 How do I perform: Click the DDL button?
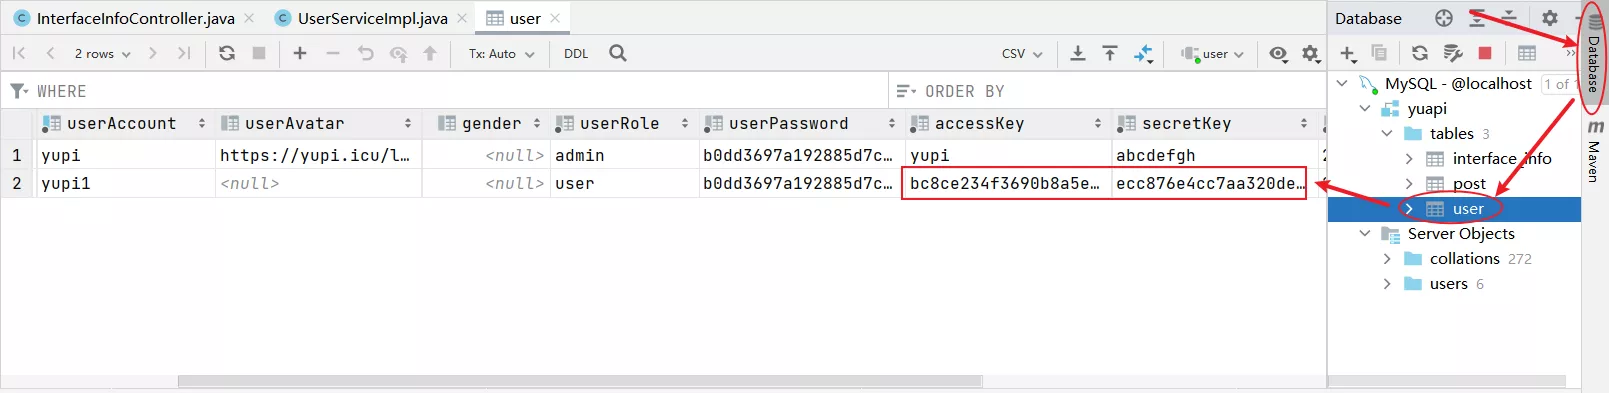(576, 54)
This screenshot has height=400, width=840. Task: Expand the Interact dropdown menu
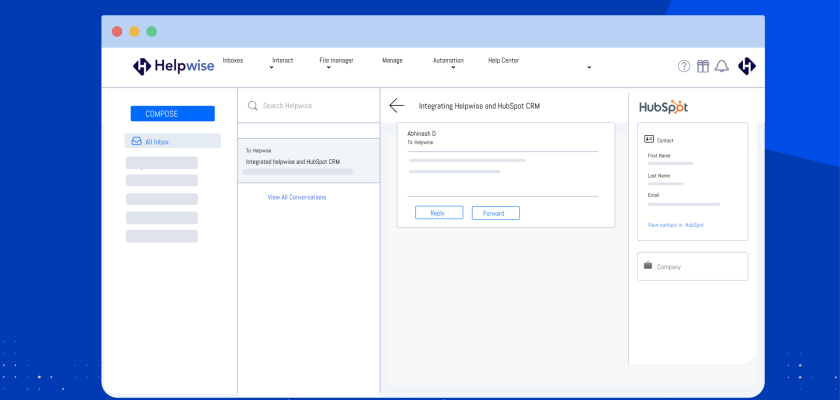point(282,61)
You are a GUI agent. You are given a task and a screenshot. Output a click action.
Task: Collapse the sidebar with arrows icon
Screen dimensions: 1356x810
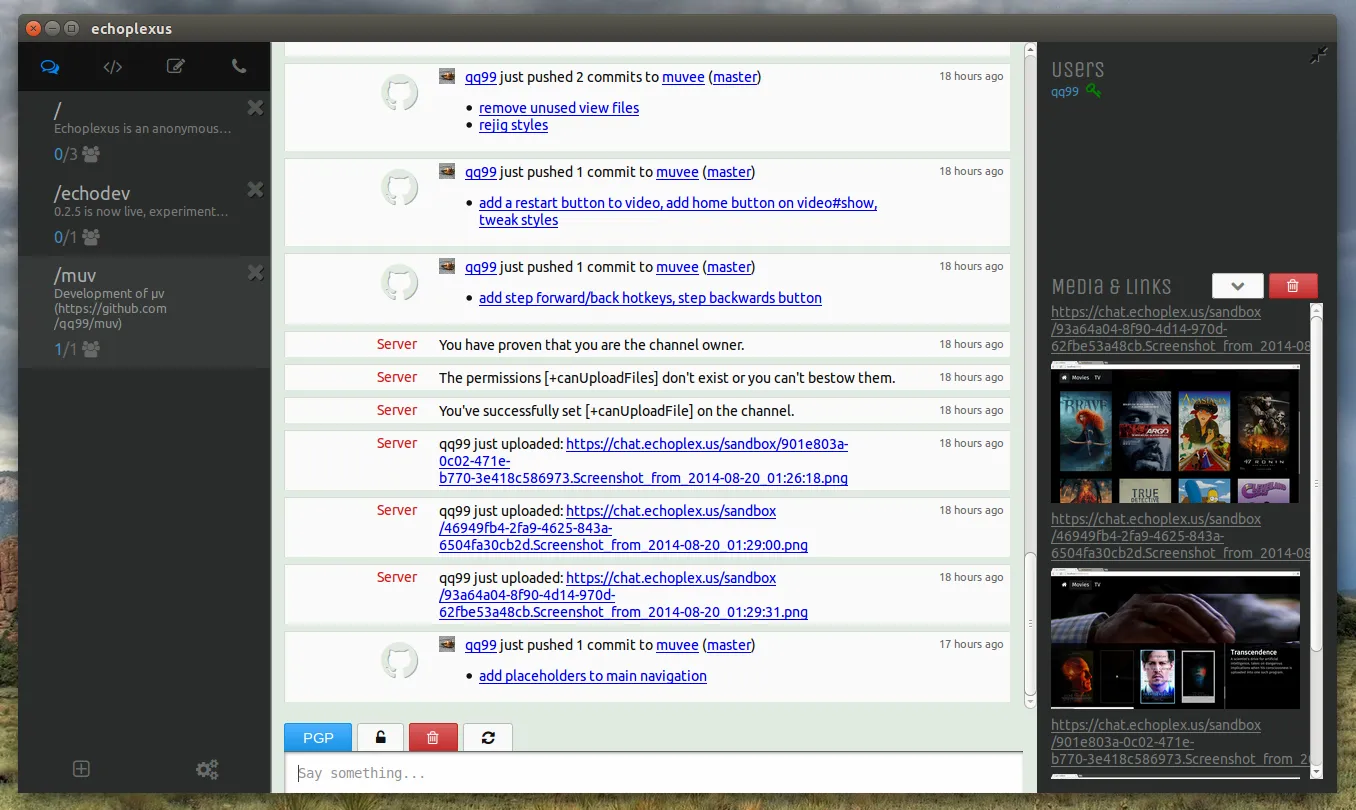(x=1319, y=56)
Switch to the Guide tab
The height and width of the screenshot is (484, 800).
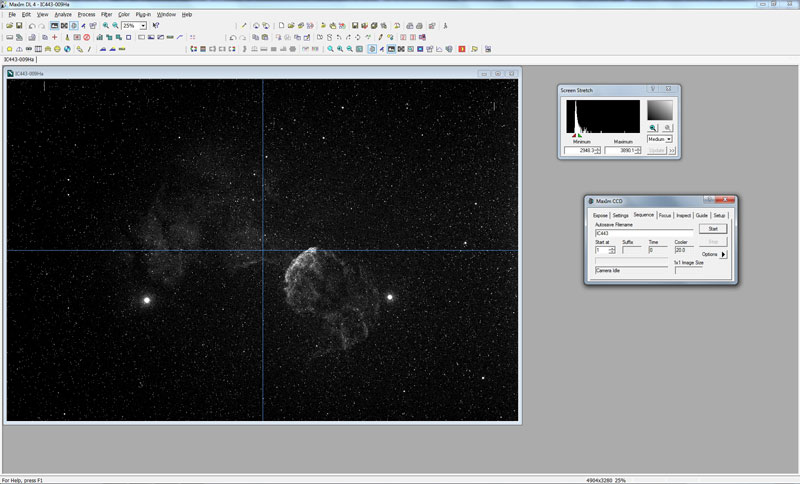[x=702, y=215]
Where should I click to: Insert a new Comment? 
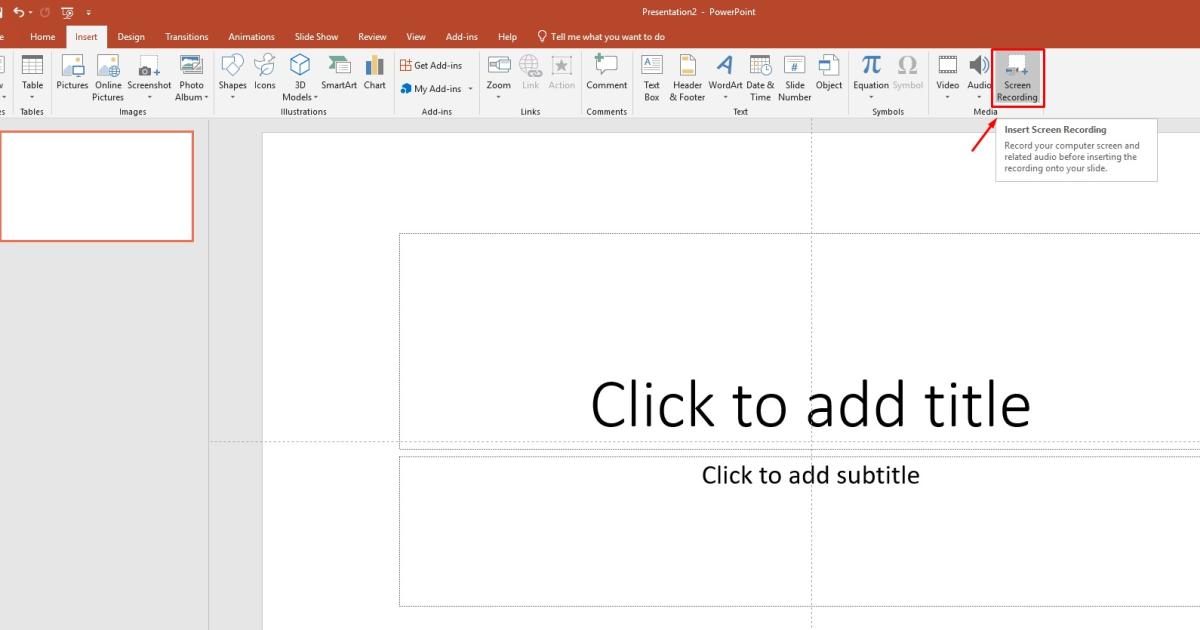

========

> [Prompt]
Restate the records above word for word. Skip every picture.

> [Response to this exercise]
 How do I perform: Click the DDL button?
(576, 54)
This screenshot has height=400, width=840. Task: Expand the Interact dropdown menu
point(282,61)
You are a GUI agent. You are given a task and a screenshot. Output a click action.
Task: Collapse the sidebar with arrows icon
Screen dimensions: 1356x810
(x=1319, y=56)
Switch to the Guide tab
The height and width of the screenshot is (484, 800).
[x=702, y=215]
Where should I click to: Insert a new Comment? 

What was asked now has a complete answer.